Last Thursday, I was wondering... how do I know if I'm just PMSing or depressed? It's not like I'm feeling that way, it's just that how would I know the difference? Sometimes I just like taking quizzes on the internet that tells me random things. I don't believe in the results because they aren't accurate (sometimes I do but we're not talking about that) and the "which mental disorder do I have?" quizzes tell me I'm paranoid, bi polar, depressed, anxious and literally, I've been "diagnosed" with almost every disorder that has ever existed.

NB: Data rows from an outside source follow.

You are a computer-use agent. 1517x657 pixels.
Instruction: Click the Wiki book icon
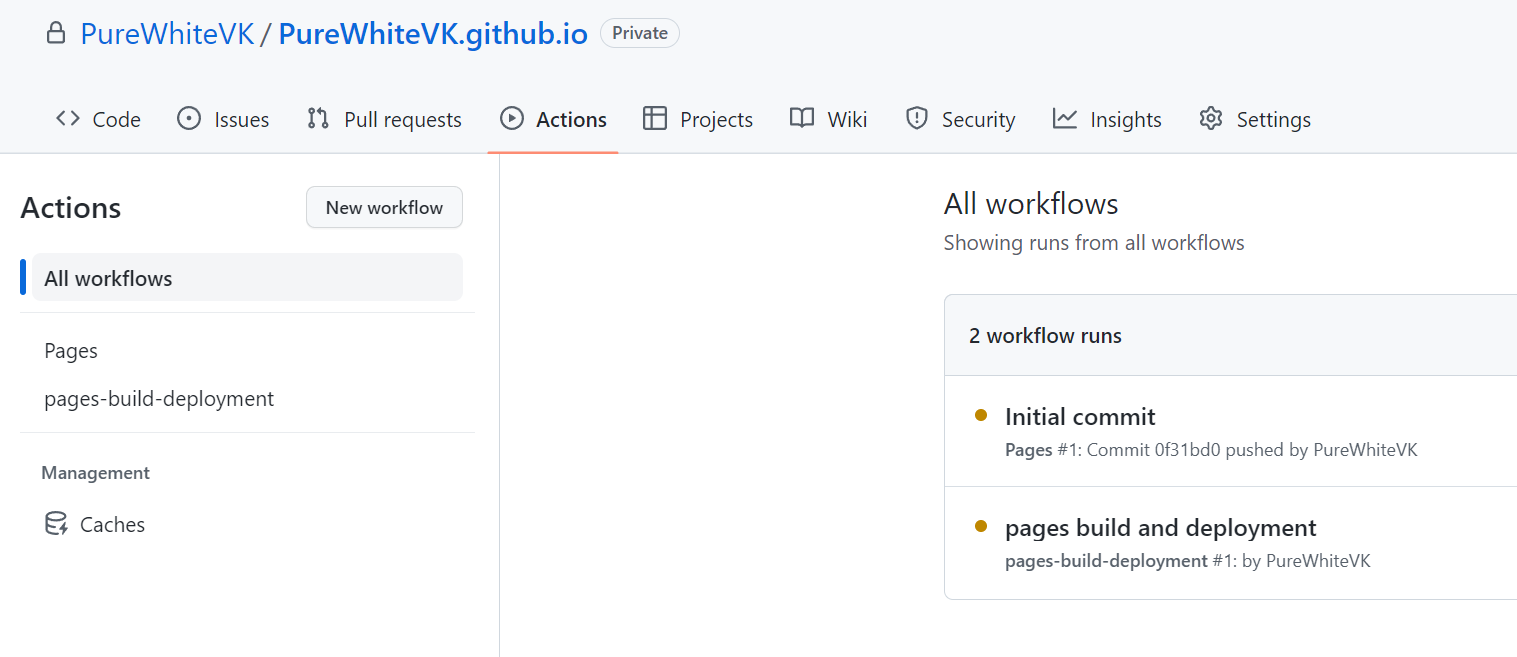click(802, 119)
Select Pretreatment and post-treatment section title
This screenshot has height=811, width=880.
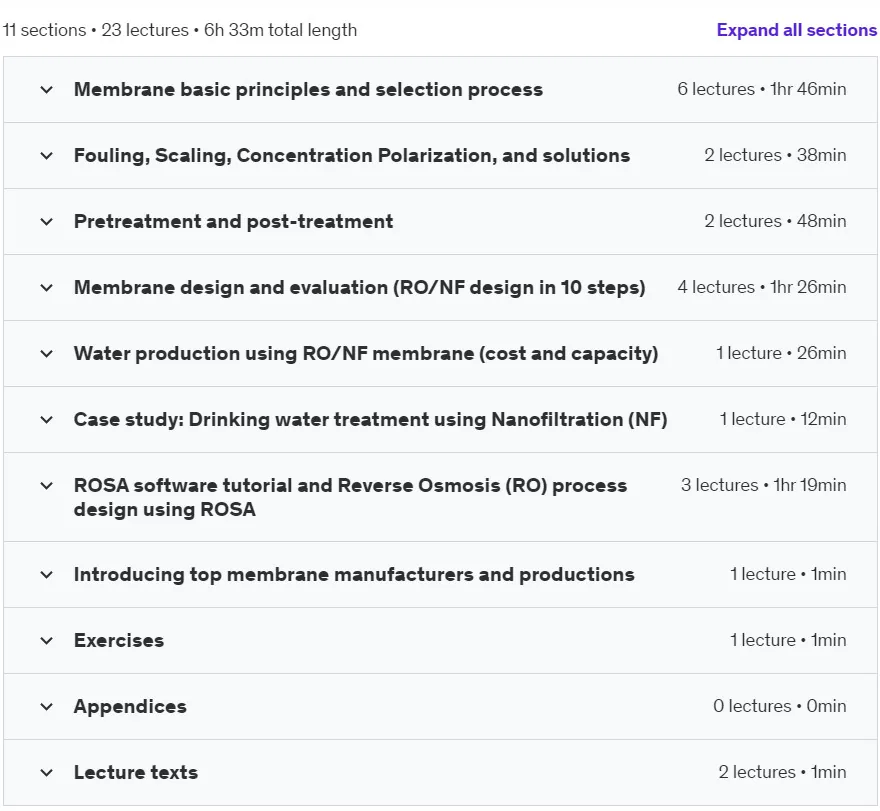click(233, 222)
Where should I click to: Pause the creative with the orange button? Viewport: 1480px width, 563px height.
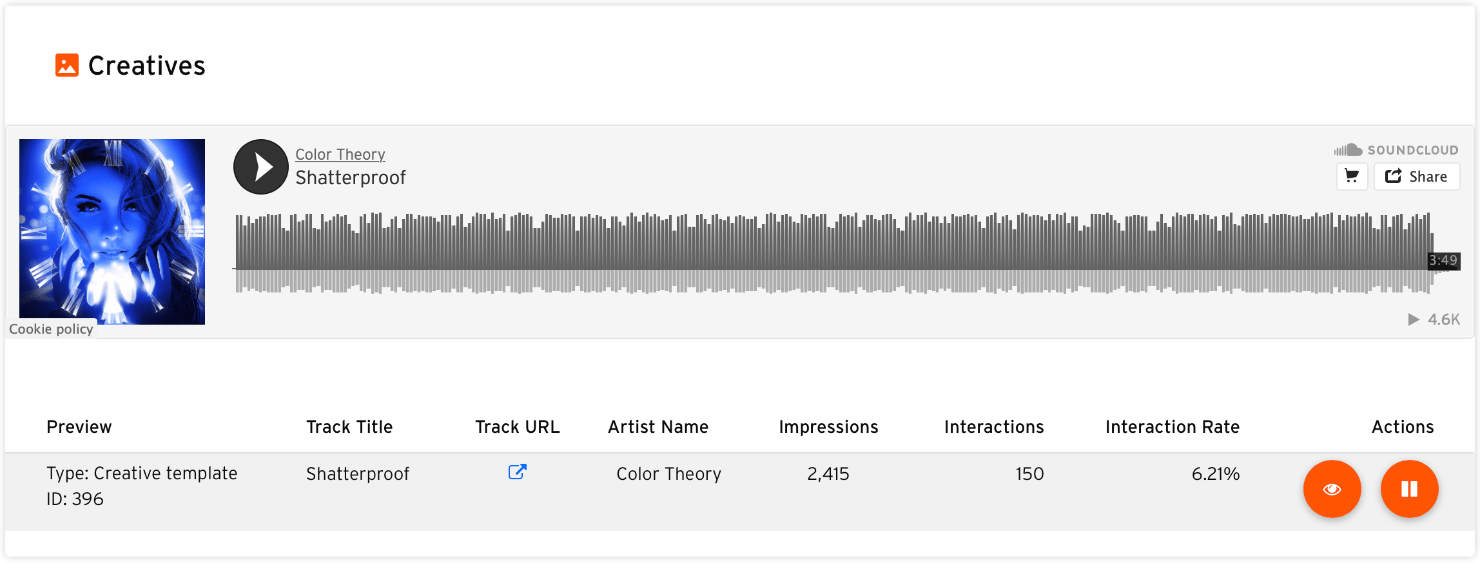click(1409, 489)
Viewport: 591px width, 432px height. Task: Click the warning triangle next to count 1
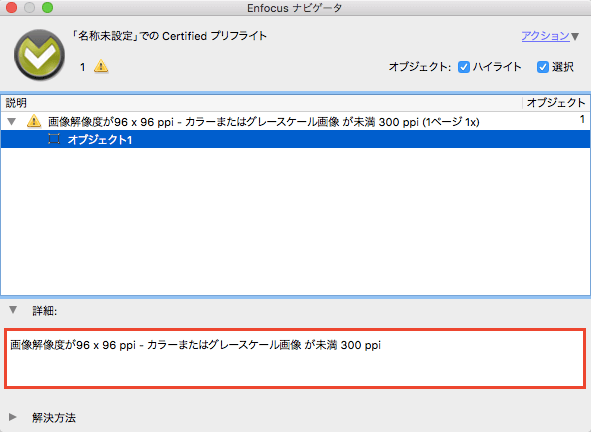point(101,66)
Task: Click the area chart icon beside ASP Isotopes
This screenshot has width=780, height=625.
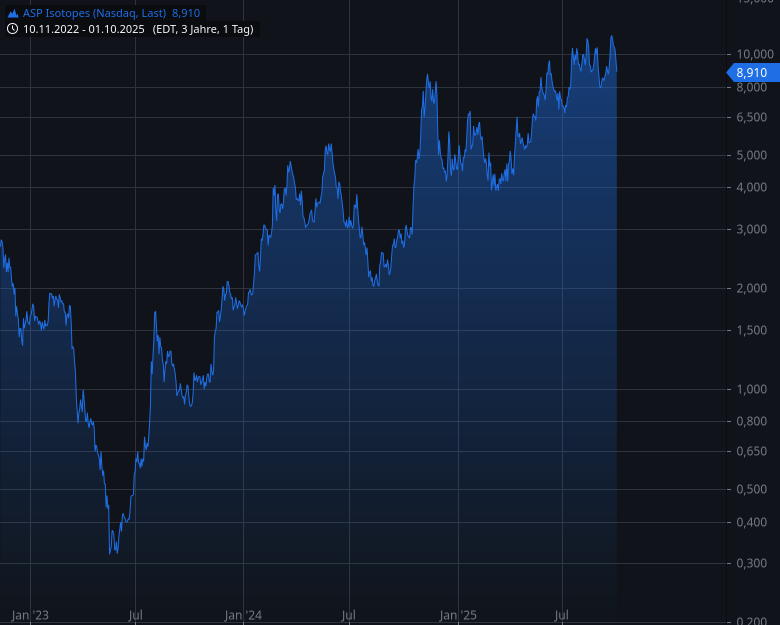Action: coord(13,13)
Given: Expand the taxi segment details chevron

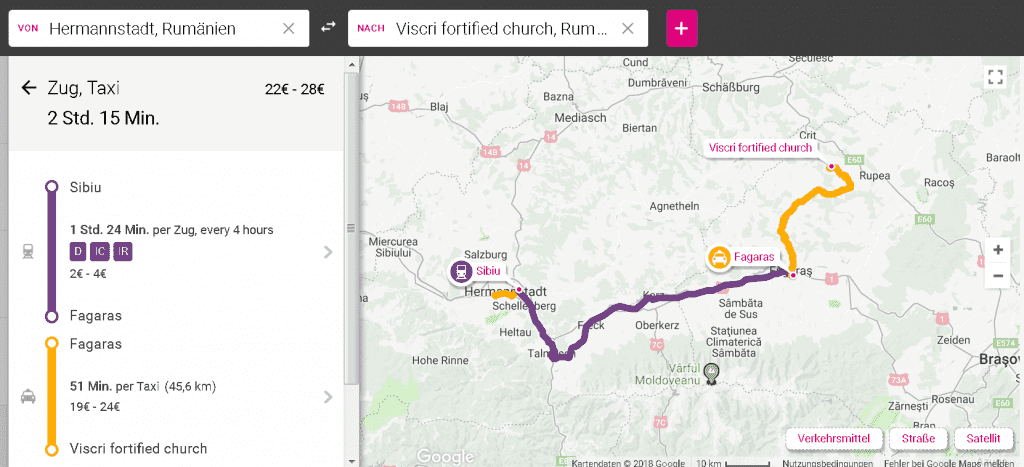Looking at the screenshot, I should coord(328,397).
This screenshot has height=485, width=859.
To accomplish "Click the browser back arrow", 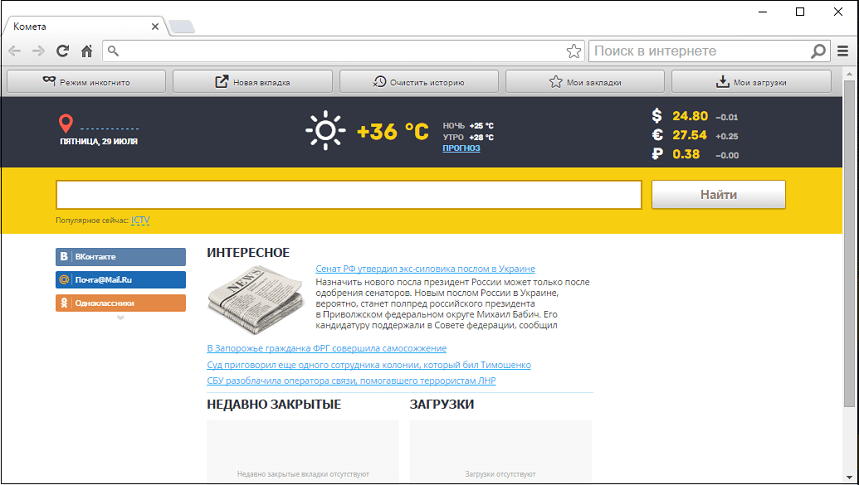I will pyautogui.click(x=14, y=51).
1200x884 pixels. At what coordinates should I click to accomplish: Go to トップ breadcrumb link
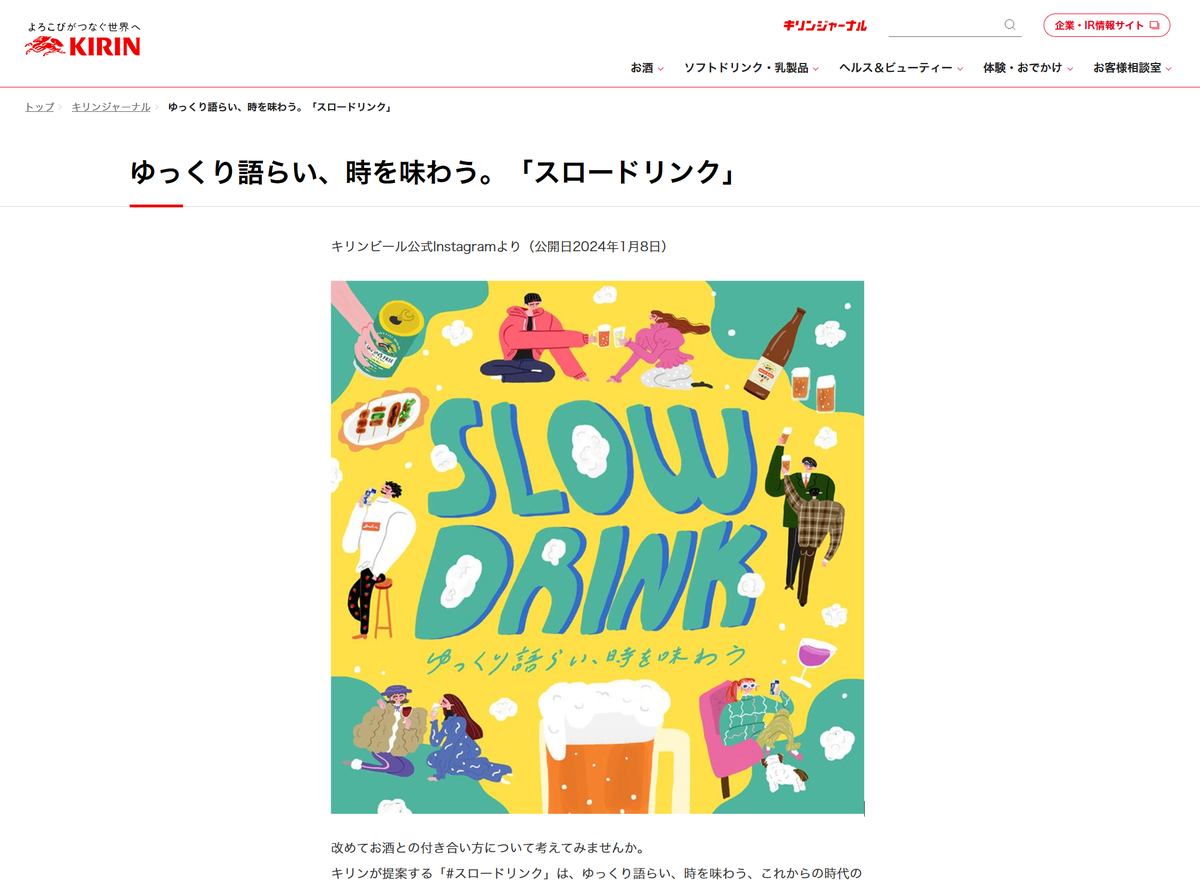pyautogui.click(x=39, y=107)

Sometimes, I like to take quizzes that says if I'm a certain character or if my "hypothetical" crush likes me, or just any guy in general although the answer is almost always no, it doesn't matter. I find them fun and addictive. I take the "gen Z" quiz of "all time" and then take "predict mental age" quiz (my age is usually predicted as a 40 year old) and nevertheless, whenever I take these quizzes, Selena Gomez's song, back to you, plays in my head. Sometimes, I feel so desperate, I read articles that show "signs he is interested in you" even if I don't know who "he" exactly is. I just feel very single on those days with a beautiful moon and I tend to think, will someone be thinks ng of me right now who wants to be my boyfriend so bad? Would I like them back? Would I get the Peter Kavinsky to my Lara Jean? Will my parents agree to me being in a relationship? Will I get hugs and kisses from him and my parents approve of it? And these questions hit my head in the middle of the night and I wake up, thinking, I'm enough for me. I love me and I'll love me forever and ever and I don't care if a hundred quizzes tell me a hundred things, I will love me forever. I promise myself that I'll believe in me no matter what because I'm definitely enough for me.
the month of love is finally ending and I thought of writing someone for all the singles out there!
Love yourself no matter what because you're the only person who's going to be with you forever.